System.init()
The story behind the systems thinker.
My interest in engineering started with robotics—moving atoms. It evolved into software—moving information. Today, I focus on the 'plumbing' that makes AI viable: the infrastructure, cost-efficiency, and interpretability that allow powerful models to function in the real world.
Whether I am architecting a distributed storage system in C, deploying EfficientNet-B3 to production via Railway and HuggingFace, or researching LLM-based annotation pipelines on HPC clusters — my goal is the same: build systems that are not just fast, but reliable, transparent, and trustworthy.
Engineering Philosophy
Systems First
Optimize the whole before the parts. A 10× faster model loses to a 2× faster pipeline.
Responsible AI
Interpretability and fairness are constraints from line one — not features bolted on at the end. My AIES-26 research asks whether humans actually accept algorithmic explanations, not just whether they exist.
Efficiency Obsessed
Tokens, milliseconds, and bytes are the budget. Class-imbalanced data, cold-start inference, GPU memory pressure — every project on this site is a different version of "make it work under real constraints."
Education
Penn State University
Schreyer Honors College
B.S. Computer Science
Minor in AI Engineering
Research
"Do Personalized Evaluation Functions Reflect Human Preferences? A Study of Weighted Proximity in Algorithmic Recourse"
My contribution:
- Engineered the AWP evaluation pipeline and ran ablation studies across 5 distance metrics
- Wrote the experimental design section; designed the user study instrument
- Result: AWP-generated recourse achieved 84% human preference prediction vs. proximity-only baseline
"LLM-based Codebook Annotation for Political Science Text"
Research question:
Can LLMs reliably annotate political events using expert-defined codebooks — and do they follow definitions, or just label-name heuristics?
Novel contributions:
- Definition compliance metric — swapped-label accuracy to test whether models use definitions vs. surface label names
- RAG-augmented annotation pipeline (k=5) — weighted F1 = 0.7012 vs. 0.6494 baseline
- Running experiments on PSU ICDS HPC across 3 datasets: CCC, BFRS, Manifestos
Experience
AI Innovation Fellow
Deloitte June 2026 – Aug. 2026Selected for competitive AI Innovation program — building production software systems and scalable AI infrastructure for enterprise applications. Philadelphia, PA.
Undergraduate Research Assistant
Penn State — Prof. Qunhua Li Jan. 2026 – PresentEngineered end-to-end NLP pipeline for large-scale text annotation on the ICDS Roar HPC cluster using distributed compute. Designed automated evaluation metrics comparing LLM annotation outputs across thousands of political science text samples.

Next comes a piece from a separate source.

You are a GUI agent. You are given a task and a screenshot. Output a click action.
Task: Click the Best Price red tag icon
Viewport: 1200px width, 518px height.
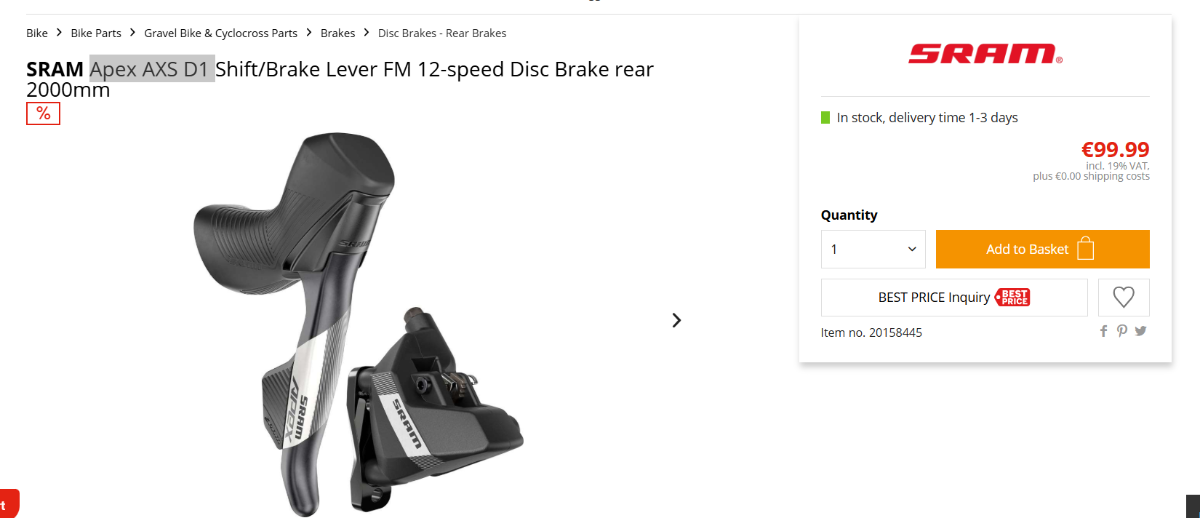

Systems Programming Learning Assistant
Penn State University Aug. 2025 – Jan. 2026Guided 100+ students in C and Unix systems programming — memory management, process control, file I/O, and concurrency. Reduced runtime errors by 30%.
IT Summer Associate
UPMC June 2025 – Aug. 2025Engineered Nursing Matrix application using ASP.NET Core and C#, integrating Epic EHR data across four hospital units serving 200+ staff. Architected RESTful API layer with Redis caching, reducing query latency 18% under concurrent load.
AI & Automation Developer
Catalyst Solutions May 2024 – Sep. 2024Built AI and RPA solutions to automate business processes on the Artificial Intelligence/Automation team. Worked with Generative AI, OpenAI API, N8N workflows, Google Cloud, and Google Colab. Remote.
Current Focus
Honors Thesis — NLP Research
LLM-based codebook annotation for political science text with Prof. Qunhua Li (Penn State Statistics). Novel contributions: definition-aware synthetic QA generation and a definition compliance metric. Targeting EMNLP / ACL venue.
Deloitte AI Innovation Fellow
Starting June 2026 — building production AI systems and enterprise LLM applications in Philadelphia.
Portfolio Projects
Shipping production-quality ML products: SkinIQ (live at skin-iq.vercel.app), LectureLens (in progress). Each project goes from model training through full deployment.
Beyond the Resume
FIRST Global Mentor
5 years mentoring FTC robotics teams across 4 countries (Belize, Niger, Rwanda, Bolivia). 50+ students. Leadership under hard constraints — robots have to work on competition day.
Ri3D Founding Member + Mechanical Lead
Robot in 3 Days — full competition robot designed and built in 72 hours. Ships under pressure.
Reading
Currently working through Kleppmann's Designing Data-Intensive Applications. Long reads on infra trade-offs over short opinions on frameworks.
Golf
Rewards systems thinking — every round is a feedback loop between strategy, execution, and adjustment under pressure.